Lasky has been bold before. He started Jamdat Mobile in 2000 and sold it to Electronic Arts for $680 million in 2005, just before the big iPhone wave. The real market for mobile games emerged in 2008.

Now, he has seen hundreds of investors invest in VR companies.

“When I look at it more structurally, I’d say something that may sound a little strange. Perhaps the Facebook acquisition of Oculus wasn’t the greatest thing for the development of virtual reality in the long-run,” Lasky said. “It set such a high watermark, and it rung the bell so loudly for the industry, that it sort of forced the hand.”

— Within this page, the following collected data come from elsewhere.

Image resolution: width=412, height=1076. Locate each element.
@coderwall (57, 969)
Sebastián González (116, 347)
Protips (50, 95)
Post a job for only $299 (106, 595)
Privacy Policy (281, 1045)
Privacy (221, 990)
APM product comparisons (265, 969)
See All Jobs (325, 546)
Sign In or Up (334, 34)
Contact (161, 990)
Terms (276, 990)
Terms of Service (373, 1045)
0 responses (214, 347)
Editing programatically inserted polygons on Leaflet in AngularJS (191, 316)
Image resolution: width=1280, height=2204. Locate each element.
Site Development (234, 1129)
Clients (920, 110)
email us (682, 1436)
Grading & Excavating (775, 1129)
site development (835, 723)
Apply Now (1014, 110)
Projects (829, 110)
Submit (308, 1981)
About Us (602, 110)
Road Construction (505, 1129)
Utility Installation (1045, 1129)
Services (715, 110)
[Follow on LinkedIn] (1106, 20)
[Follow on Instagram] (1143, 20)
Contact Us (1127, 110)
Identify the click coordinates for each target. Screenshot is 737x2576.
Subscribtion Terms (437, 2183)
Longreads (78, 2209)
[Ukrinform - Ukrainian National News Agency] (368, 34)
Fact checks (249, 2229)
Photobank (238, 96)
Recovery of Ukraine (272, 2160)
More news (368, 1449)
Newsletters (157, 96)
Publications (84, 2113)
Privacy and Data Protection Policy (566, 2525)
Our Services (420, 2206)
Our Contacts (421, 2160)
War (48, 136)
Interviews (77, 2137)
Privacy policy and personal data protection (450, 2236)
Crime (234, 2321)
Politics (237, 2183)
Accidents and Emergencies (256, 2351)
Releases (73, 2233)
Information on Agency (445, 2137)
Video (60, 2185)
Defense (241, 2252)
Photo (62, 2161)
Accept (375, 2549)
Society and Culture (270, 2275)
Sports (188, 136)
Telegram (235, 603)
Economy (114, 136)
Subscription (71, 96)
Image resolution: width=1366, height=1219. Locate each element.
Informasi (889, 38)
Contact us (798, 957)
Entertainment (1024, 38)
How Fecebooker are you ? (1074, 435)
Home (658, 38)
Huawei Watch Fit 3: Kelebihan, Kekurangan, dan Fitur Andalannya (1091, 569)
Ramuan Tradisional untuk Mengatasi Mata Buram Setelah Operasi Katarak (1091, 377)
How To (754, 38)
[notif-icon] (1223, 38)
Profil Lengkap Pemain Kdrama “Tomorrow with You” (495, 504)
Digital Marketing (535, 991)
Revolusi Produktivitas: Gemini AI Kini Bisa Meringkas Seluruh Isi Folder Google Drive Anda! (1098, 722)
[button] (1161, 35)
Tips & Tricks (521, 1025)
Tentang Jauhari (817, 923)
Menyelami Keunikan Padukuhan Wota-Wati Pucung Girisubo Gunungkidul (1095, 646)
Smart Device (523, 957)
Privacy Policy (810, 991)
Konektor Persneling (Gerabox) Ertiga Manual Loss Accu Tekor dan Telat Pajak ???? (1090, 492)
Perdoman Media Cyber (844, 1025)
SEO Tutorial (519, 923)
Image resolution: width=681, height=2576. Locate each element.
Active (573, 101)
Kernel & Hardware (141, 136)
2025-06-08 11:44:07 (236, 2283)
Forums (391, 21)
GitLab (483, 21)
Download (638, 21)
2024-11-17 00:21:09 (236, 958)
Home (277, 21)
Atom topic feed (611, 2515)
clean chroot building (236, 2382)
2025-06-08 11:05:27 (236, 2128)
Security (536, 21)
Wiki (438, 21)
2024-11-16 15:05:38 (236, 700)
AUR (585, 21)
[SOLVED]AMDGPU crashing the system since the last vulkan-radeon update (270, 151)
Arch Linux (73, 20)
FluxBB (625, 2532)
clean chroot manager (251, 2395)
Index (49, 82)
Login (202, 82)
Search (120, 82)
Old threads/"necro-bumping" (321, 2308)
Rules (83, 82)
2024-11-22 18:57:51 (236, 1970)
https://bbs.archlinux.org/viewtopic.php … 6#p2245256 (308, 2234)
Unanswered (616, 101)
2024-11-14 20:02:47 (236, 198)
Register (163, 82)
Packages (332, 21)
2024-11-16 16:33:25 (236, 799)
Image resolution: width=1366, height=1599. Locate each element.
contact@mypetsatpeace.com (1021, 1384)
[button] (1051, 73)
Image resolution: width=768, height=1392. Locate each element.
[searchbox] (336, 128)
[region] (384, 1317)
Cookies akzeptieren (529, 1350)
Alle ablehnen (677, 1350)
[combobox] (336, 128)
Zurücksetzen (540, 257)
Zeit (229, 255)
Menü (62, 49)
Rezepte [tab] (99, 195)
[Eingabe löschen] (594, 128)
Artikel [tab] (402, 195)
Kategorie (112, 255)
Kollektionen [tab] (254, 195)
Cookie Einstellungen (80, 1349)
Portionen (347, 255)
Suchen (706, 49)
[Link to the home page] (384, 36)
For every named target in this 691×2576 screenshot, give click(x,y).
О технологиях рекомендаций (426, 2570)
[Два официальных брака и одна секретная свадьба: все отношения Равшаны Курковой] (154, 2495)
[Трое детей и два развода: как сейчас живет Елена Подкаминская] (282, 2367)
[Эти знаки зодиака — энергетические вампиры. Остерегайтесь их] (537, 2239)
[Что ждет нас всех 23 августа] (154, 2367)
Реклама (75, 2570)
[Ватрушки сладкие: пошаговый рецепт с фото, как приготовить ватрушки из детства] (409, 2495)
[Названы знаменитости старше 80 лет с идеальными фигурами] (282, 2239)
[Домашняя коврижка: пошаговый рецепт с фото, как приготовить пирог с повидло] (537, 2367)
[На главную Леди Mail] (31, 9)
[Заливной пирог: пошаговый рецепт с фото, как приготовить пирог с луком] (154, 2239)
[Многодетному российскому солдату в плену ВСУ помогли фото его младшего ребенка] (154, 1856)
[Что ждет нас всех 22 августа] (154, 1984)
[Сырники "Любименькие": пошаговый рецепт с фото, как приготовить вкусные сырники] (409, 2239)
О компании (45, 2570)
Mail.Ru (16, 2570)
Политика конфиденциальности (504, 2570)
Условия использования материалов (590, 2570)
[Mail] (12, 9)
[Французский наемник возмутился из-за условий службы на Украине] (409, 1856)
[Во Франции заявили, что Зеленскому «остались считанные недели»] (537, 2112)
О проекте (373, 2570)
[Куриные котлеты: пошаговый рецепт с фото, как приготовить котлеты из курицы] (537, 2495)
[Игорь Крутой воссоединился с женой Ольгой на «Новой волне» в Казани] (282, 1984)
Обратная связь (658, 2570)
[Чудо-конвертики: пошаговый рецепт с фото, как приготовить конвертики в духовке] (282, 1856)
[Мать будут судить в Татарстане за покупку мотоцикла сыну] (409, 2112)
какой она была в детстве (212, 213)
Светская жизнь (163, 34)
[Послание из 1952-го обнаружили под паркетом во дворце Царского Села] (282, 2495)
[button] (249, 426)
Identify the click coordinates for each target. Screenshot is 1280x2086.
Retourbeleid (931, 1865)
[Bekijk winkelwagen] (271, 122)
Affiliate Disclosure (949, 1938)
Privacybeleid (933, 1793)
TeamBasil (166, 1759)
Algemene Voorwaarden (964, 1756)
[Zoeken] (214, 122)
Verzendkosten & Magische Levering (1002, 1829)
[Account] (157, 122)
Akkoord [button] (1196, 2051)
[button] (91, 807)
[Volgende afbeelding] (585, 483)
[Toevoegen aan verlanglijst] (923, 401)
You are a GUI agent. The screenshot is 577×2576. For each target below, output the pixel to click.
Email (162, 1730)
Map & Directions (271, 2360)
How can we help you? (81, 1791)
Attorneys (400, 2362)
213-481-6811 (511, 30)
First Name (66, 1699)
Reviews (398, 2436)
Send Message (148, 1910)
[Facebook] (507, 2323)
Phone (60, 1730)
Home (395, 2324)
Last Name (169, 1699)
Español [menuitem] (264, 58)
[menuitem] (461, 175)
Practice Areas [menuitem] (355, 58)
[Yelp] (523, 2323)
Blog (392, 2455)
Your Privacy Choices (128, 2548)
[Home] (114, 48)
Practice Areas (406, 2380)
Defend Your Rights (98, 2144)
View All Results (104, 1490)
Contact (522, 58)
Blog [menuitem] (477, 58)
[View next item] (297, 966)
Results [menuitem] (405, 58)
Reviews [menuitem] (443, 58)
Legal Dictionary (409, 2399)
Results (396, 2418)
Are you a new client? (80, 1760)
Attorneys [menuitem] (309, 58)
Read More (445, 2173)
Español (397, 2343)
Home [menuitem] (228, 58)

He warned that companies that are making heavy-duty 3D shooter games using the Unreal Engine probably have a long wait before they get a pay off.

“It’s good to be careful with your cash and burn rate,” Lasky said in a conversation with game veteran Eric Goldberg. “You have to keep a 30 or 40 person team alive until the commercial opportunity catches up with the technology. That’s an expensive proposition, a $5 million to $10 million a year cost. If you don’t get that right. … I would make sure I have a plan to survive if the projections for sales don’t work out.”

With mobile phones, he said that mobile games had a “tail wind that VR doesn’t have.” People already had and used their mobile phones, so it wasn’t as hard to get them to use it as a game-playing device. One of the interesting hot spots that Lasky is keeping his eye one, however, is Chinese investments in VR.

He also noted the success of Pokémon Go, the augmented reality game from Niantic Labs based on intellectual property from Nintendo and The Pokémon Company. He said it is not reproducible, because its success was so dependent on the pent-up demand for Pokémon games on mobile.

He is fascinated with the rise of Twitch, game spectating, and Internet video sharing. He believes that is where more interesting companies will develop.

“I am super-long on spectating and video,” he said.